**HOW TO COMPLETE THIS TASK**
With pictures omitted, copy exactly the lines from the one containing "[Unseren Instagram-Channel entdecken]" through the end of the records below.

**DATA**
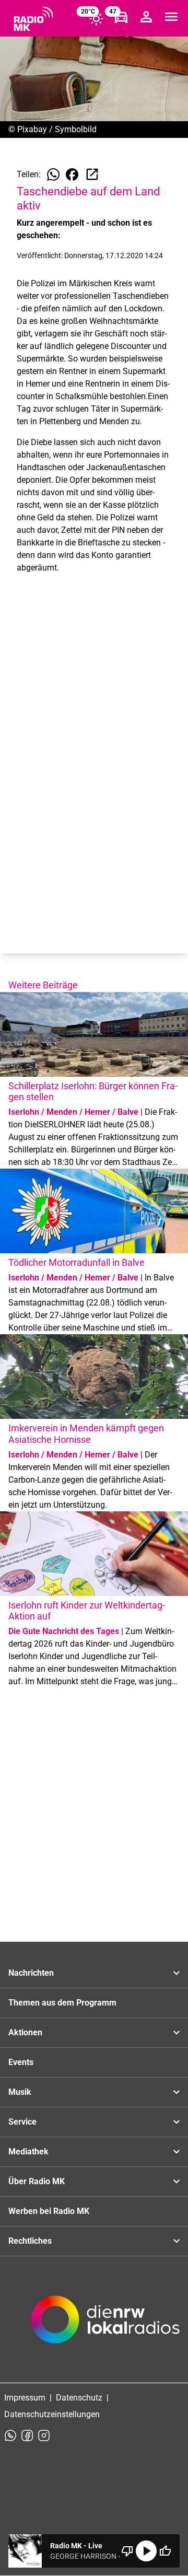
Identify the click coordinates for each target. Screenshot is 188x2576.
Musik (19, 2092)
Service (22, 2122)
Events (20, 2062)
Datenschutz (79, 2398)
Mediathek (28, 2152)
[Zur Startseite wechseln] (33, 18)
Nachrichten (31, 1973)
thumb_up (165, 2551)
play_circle (146, 2550)
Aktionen (25, 2032)
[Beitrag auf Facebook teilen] (72, 174)
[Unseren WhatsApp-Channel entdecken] (10, 2435)
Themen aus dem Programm (62, 2003)
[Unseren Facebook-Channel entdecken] (27, 2435)
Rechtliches (30, 2241)
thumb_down (127, 2551)
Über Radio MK (36, 2181)
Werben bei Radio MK (48, 2211)
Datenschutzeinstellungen (52, 2414)
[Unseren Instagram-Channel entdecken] (44, 2435)
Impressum (24, 2398)
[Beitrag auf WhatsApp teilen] (53, 174)
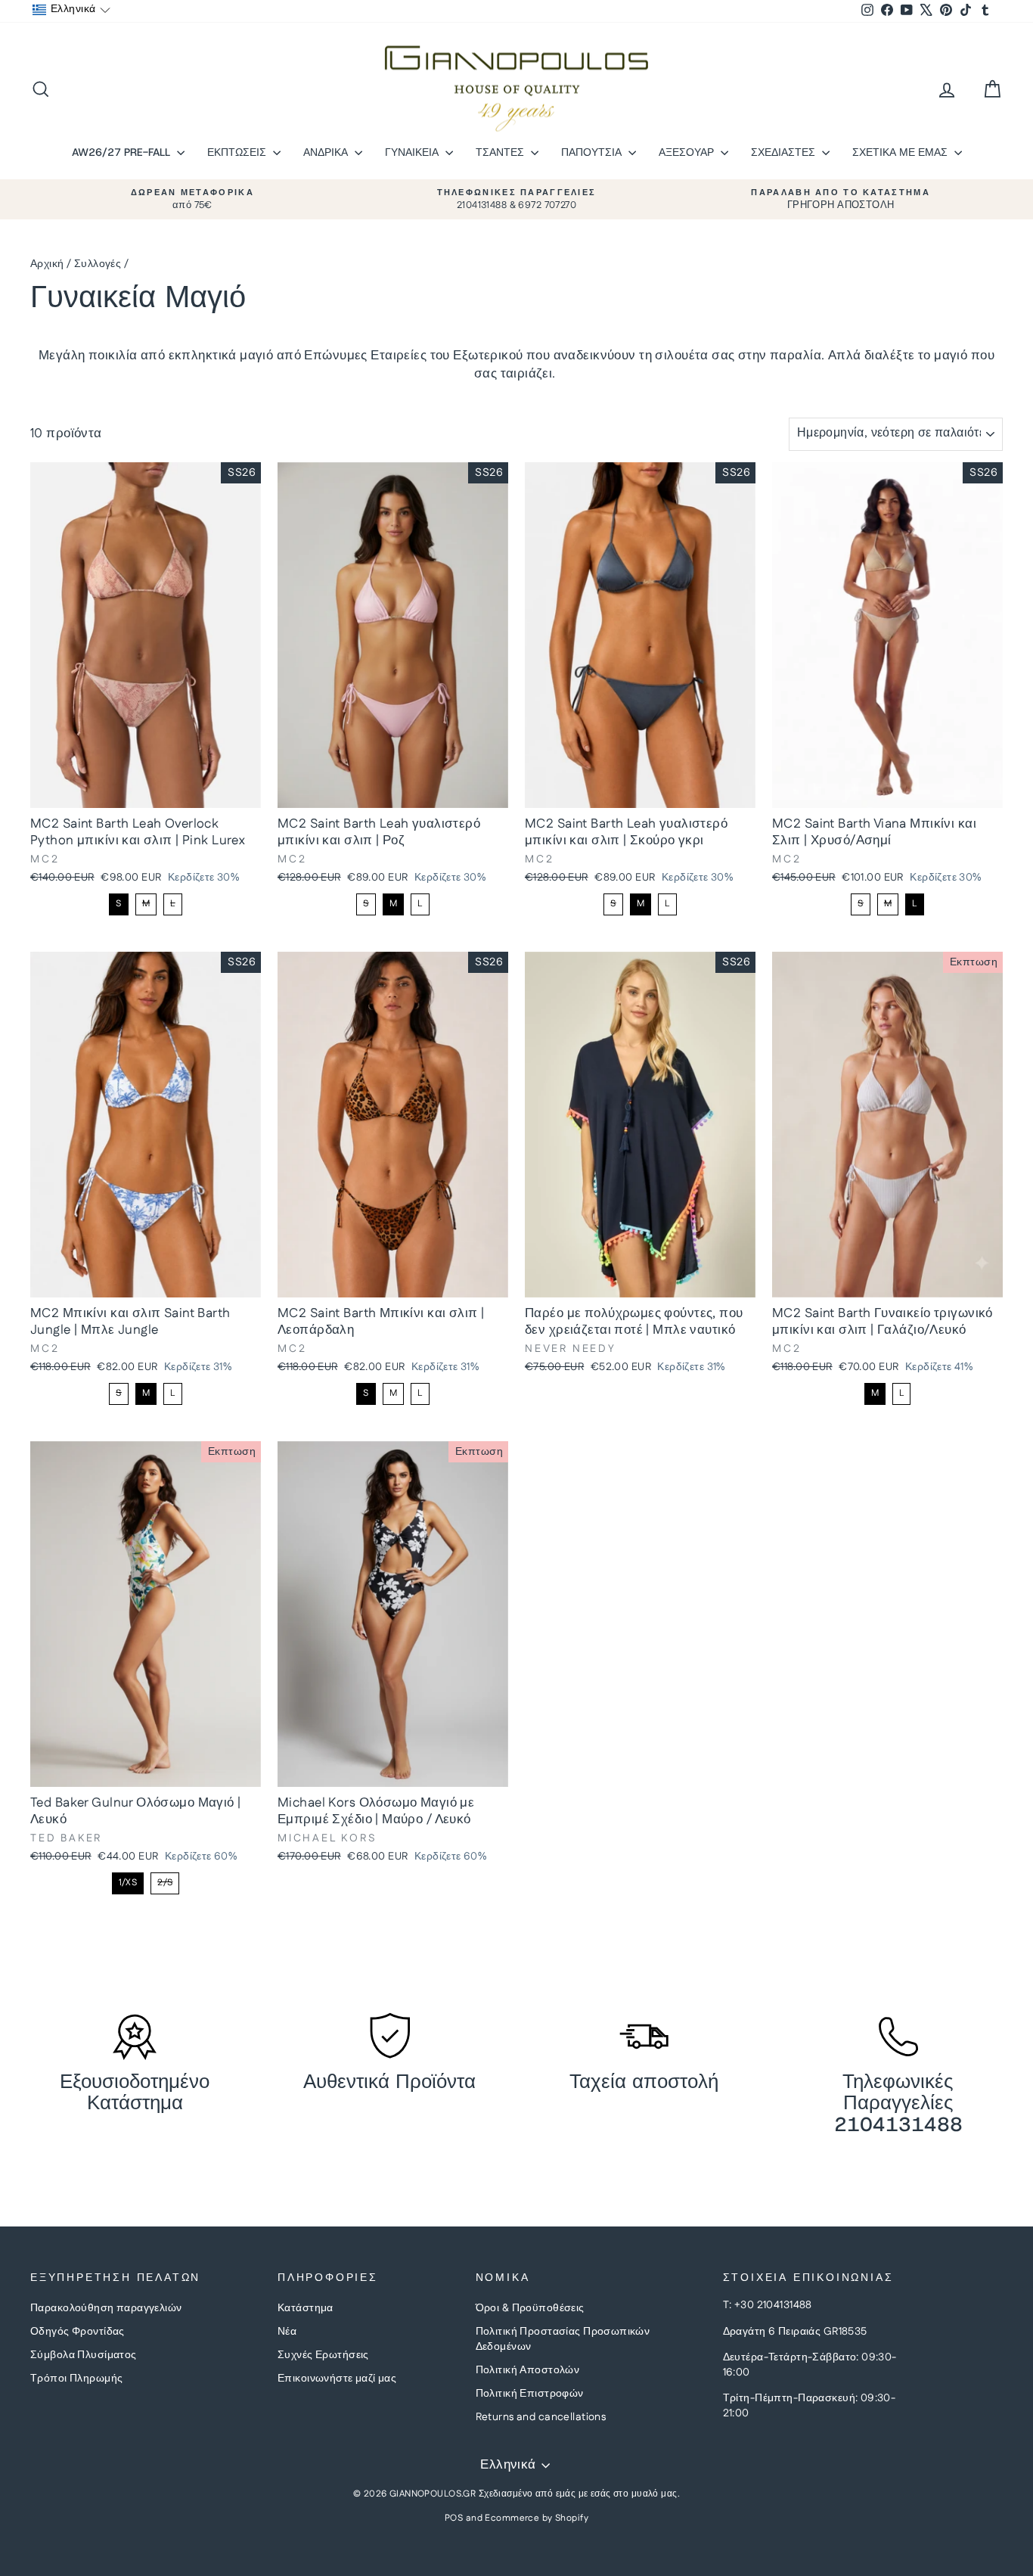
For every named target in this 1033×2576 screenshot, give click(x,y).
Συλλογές (97, 264)
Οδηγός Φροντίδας (77, 2331)
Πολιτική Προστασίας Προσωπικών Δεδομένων (563, 2339)
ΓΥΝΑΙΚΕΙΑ (413, 152)
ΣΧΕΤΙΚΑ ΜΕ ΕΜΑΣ (901, 152)
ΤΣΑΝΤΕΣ (501, 152)
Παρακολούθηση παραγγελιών (106, 2308)
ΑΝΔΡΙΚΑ (327, 152)
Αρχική (47, 264)
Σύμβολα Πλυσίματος (83, 2355)
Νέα (287, 2331)
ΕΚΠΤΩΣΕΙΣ (238, 152)
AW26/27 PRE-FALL (122, 152)
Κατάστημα (305, 2308)
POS (454, 2518)
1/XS (128, 1882)
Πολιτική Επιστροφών (530, 2393)
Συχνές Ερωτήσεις (323, 2355)
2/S (164, 1882)
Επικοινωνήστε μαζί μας (337, 2378)
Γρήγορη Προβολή (145, 792)
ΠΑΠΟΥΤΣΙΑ (593, 152)
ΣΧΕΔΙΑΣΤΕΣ (784, 152)
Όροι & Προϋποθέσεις (530, 2308)
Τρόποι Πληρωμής (76, 2378)
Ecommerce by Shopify (536, 2518)
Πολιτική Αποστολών (528, 2370)
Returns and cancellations (541, 2417)
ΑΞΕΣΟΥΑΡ (688, 152)
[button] (71, 10)
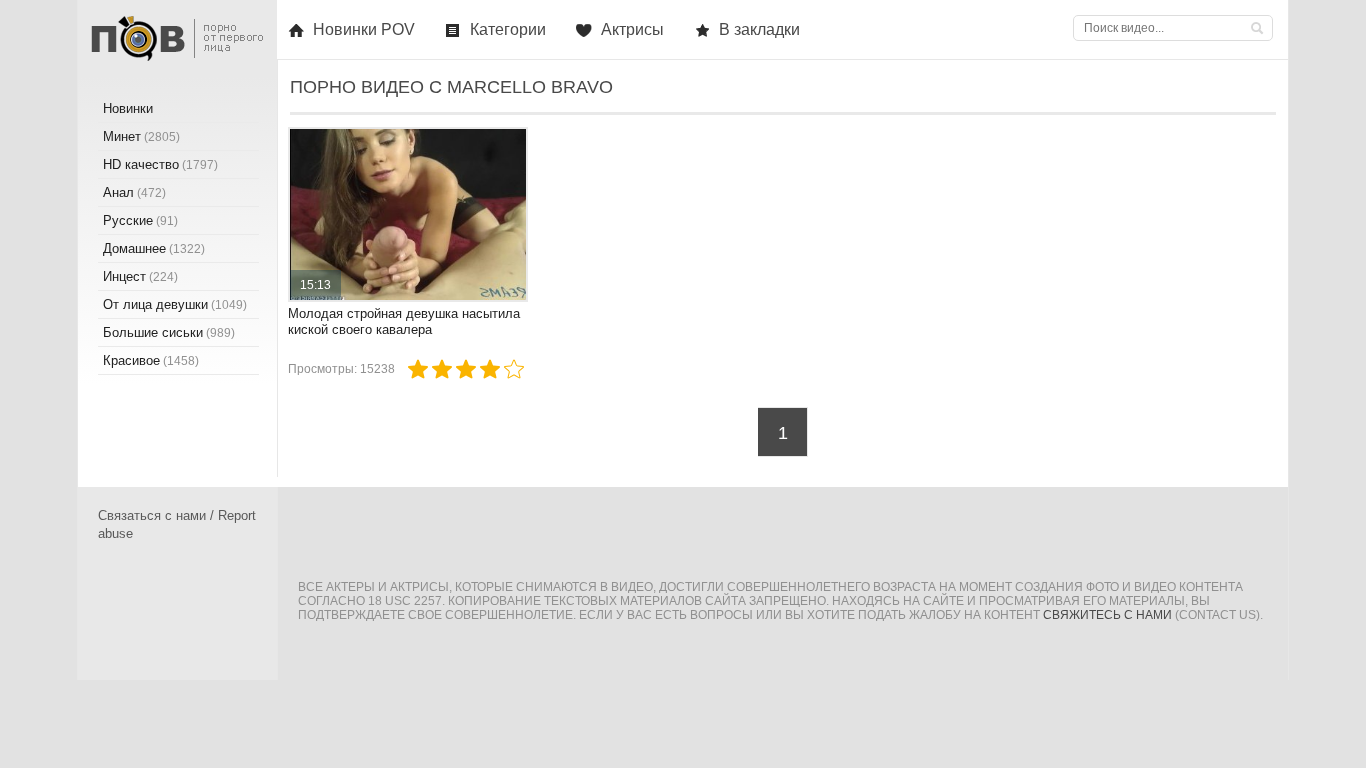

**THE COMPLETED TASK**
[Unseren Instagram-Channel entdecken] (44, 2435)
Impressum (24, 2398)
[Beitrag auf WhatsApp teilen] (53, 174)
For every named target in this 1033×2576 screenshot, give click(x,y).
Συλλογές (97, 264)
Οδηγός Φροντίδας (77, 2331)
Πολιτική Προστασίας Προσωπικών Δεδομένων (563, 2339)
ΓΥΝΑΙΚΕΙΑ (413, 152)
ΣΧΕΤΙΚΑ ΜΕ ΕΜΑΣ (901, 152)
ΤΣΑΝΤΕΣ (501, 152)
Παρακολούθηση παραγγελιών (106, 2308)
ΑΝΔΡΙΚΑ (327, 152)
Αρχική (47, 264)
Σύμβολα Πλυσίματος (83, 2355)
Νέα (287, 2331)
ΕΚΠΤΩΣΕΙΣ (238, 152)
AW26/27 PRE-FALL (122, 152)
Κατάστημα (305, 2308)
POS (454, 2518)
1/XS (128, 1882)
Πολιτική Επιστροφών (530, 2393)
Συχνές Ερωτήσεις (323, 2355)
2/S (164, 1882)
Επικοινωνήστε μαζί μας (337, 2378)
Γρήγορη Προβολή (145, 792)
ΠΑΠΟΥΤΣΙΑ (593, 152)
ΣΧΕΔΙΑΣΤΕΣ (784, 152)
Όροι & Προϋποθέσεις (530, 2308)
Τρόποι Πληρωμής (76, 2378)
Ecommerce by Shopify (536, 2518)
Πολιτική Αποστολών (528, 2370)
Returns and cancellations (541, 2417)
ΑΞΕΣΟΥΑΡ (688, 152)
[button] (71, 10)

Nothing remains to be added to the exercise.